= Directive =
Reproduce all of the material below word for word, leaving out the pictures.

= Task material =
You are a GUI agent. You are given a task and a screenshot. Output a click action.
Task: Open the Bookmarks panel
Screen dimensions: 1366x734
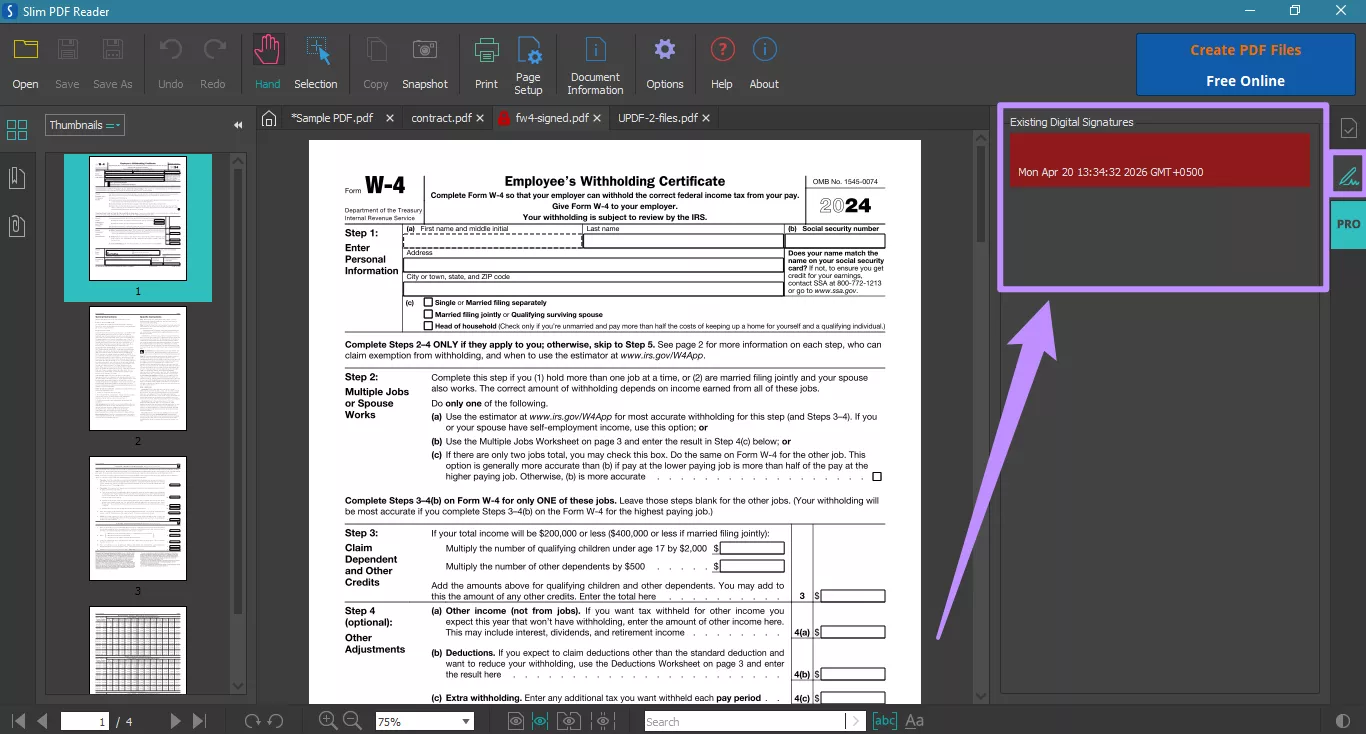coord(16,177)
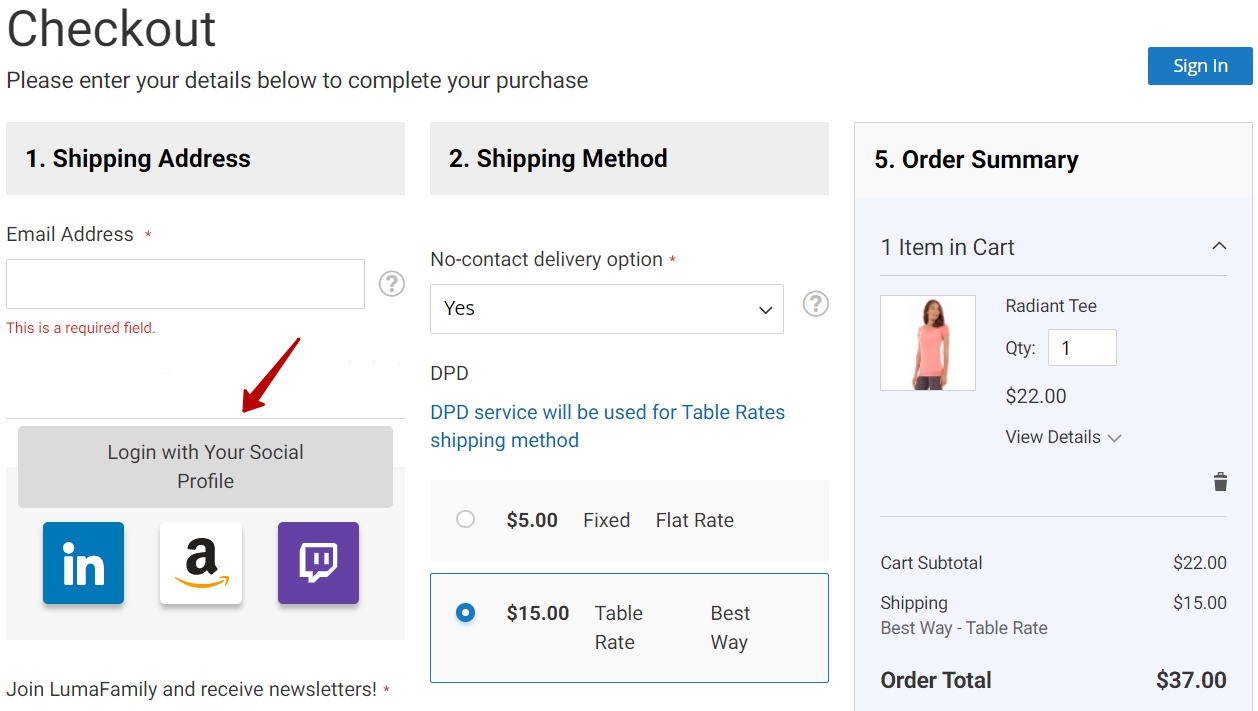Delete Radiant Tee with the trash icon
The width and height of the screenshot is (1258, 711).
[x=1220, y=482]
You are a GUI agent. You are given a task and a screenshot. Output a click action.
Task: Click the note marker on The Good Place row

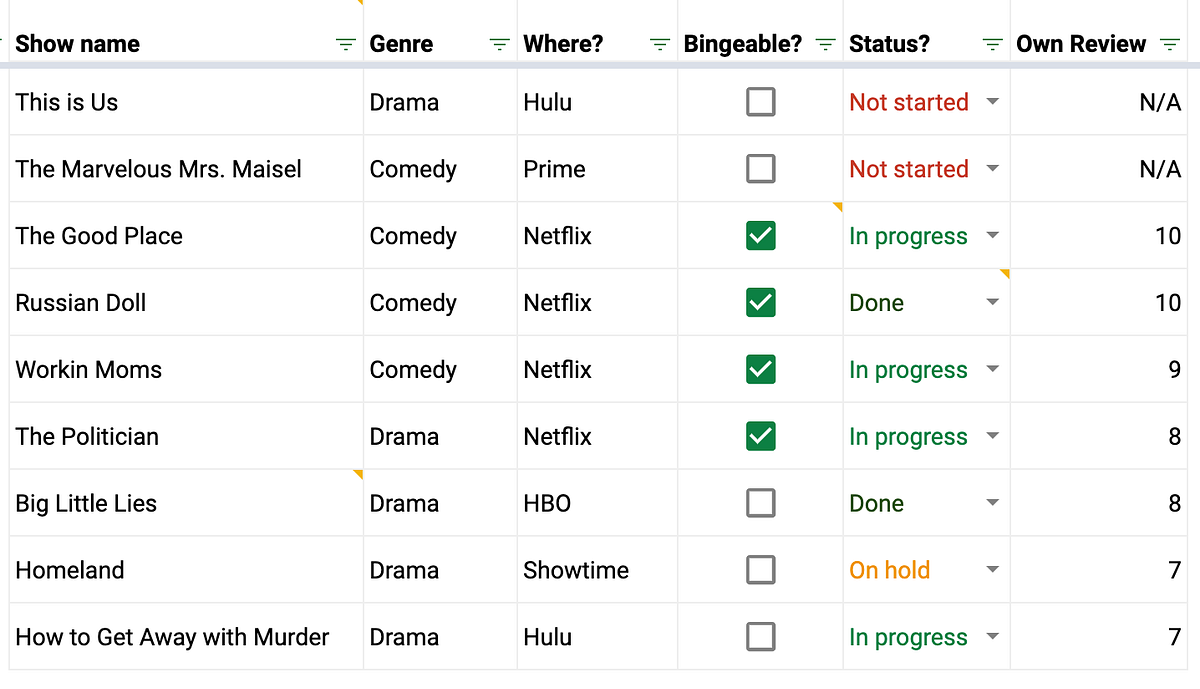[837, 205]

= Complete response =
You are a GUI agent. You are given a task and a screenshot. Output a click action.
Task: Open the Bookmarks panel
Screen dimensions: 1366x734
coord(16,177)
Delete Radiant Tee with the trash icon
The width and height of the screenshot is (1258, 711).
[x=1220, y=482]
You are a GUI agent. You are given a task and a screenshot. Output a click action.
Task: Click the note marker on The Good Place row

[837, 205]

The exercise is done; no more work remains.